**Exercise goal:**
Please print every record that follows, keeping each one exactly as it is.
Start of Dataset excerpts
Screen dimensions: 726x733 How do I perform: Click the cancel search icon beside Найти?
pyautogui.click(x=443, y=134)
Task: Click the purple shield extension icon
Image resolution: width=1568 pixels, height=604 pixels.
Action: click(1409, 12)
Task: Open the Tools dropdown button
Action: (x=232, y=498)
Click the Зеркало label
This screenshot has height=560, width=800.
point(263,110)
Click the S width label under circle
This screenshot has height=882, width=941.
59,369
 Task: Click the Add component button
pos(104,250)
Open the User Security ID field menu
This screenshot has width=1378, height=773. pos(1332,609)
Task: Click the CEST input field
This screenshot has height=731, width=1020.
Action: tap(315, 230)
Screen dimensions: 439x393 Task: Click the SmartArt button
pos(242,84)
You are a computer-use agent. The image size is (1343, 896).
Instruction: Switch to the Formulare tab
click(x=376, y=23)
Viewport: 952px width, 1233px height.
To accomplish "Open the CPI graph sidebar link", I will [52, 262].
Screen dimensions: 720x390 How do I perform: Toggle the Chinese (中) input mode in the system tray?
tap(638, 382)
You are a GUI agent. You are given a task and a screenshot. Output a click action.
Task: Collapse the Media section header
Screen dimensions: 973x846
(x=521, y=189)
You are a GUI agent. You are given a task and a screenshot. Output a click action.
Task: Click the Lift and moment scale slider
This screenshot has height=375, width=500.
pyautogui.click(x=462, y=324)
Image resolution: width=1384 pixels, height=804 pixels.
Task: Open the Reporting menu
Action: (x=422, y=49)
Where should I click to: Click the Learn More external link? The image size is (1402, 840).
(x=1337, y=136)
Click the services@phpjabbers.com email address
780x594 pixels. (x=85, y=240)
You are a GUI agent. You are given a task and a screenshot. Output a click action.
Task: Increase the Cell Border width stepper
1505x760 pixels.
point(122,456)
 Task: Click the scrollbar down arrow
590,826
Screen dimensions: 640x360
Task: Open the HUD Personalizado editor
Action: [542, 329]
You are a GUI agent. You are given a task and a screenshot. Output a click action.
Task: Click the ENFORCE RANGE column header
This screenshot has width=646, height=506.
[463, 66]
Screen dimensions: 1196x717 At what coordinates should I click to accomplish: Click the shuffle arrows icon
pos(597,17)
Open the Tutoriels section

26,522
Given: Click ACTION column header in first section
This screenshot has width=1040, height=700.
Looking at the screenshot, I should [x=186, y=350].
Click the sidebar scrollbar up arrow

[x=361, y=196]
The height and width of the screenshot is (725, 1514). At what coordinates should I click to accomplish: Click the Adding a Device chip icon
End of Dataset excerpts
**The answer:**
Screen dimensions: 726x733 How do I perform: Click the cancel search icon beside Найти?
pyautogui.click(x=443, y=134)
Task: Click the purple shield extension icon
Image resolution: width=1568 pixels, height=604 pixels.
Action: click(1409, 12)
Task: Open the Tools dropdown button
Action: (x=232, y=498)
Click the Зеркало label
This screenshot has height=560, width=800.
point(263,110)
Click the S width label under circle
This screenshot has height=882, width=941.
59,369
 Task: Click the Add component button
pos(104,250)
Open the User Security ID field menu
This screenshot has width=1378, height=773. pos(1332,609)
Task: Click the CEST input field
This screenshot has height=731, width=1020.
Action: tap(315, 230)
Screen dimensions: 439x393 Task: Click the SmartArt button
pos(242,84)
You are a computer-use agent. The image size is (1343, 896).
Instruction: Switch to the Formulare tab
click(x=376, y=23)
Viewport: 952px width, 1233px height.
To accomplish "Open the CPI graph sidebar link", I will [52, 262].
Screen dimensions: 720x390 How do I perform: Toggle the Chinese (中) input mode in the system tray?
tap(638, 382)
You are a GUI agent. You are given a task and a screenshot. Output a click action.
Task: Collapse the Media section header
Screen dimensions: 973x846
(x=521, y=189)
You are a GUI agent. You are given a task and a screenshot. Output a click action.
Task: Click the Lift and moment scale slider
This screenshot has height=375, width=500.
pyautogui.click(x=462, y=324)
Image resolution: width=1384 pixels, height=804 pixels.
Task: Open the Reporting menu
Action: (x=422, y=49)
Where should I click to: Click the Learn More external link? The image size is (1402, 840).
(x=1337, y=136)
Click the services@phpjabbers.com email address
780x594 pixels. (x=85, y=240)
You are a GUI agent. You are given a task and a screenshot. Output a click action.
Task: Increase the Cell Border width stepper
1505x760 pixels.
point(122,456)
 Task: Click the scrollbar down arrow
590,826
Screen dimensions: 640x360
Task: Open the HUD Personalizado editor
Action: [542, 329]
You are a GUI agent. You are given a task and a screenshot. Output a click action.
Task: Click the ENFORCE RANGE column header
This screenshot has width=646, height=506.
[463, 66]
Screen dimensions: 1196x717 At what coordinates should I click to accomplish: Click the shuffle arrows icon
pos(597,17)
Open the Tutoriels section

26,522
Given: Click ACTION column header in first section
This screenshot has width=1040, height=700.
Looking at the screenshot, I should [x=186, y=350].
Click the sidebar scrollbar up arrow

[x=361, y=196]
The height and width of the screenshot is (725, 1514). At what coordinates should I click to accomplish: Click the Adding a Device chip icon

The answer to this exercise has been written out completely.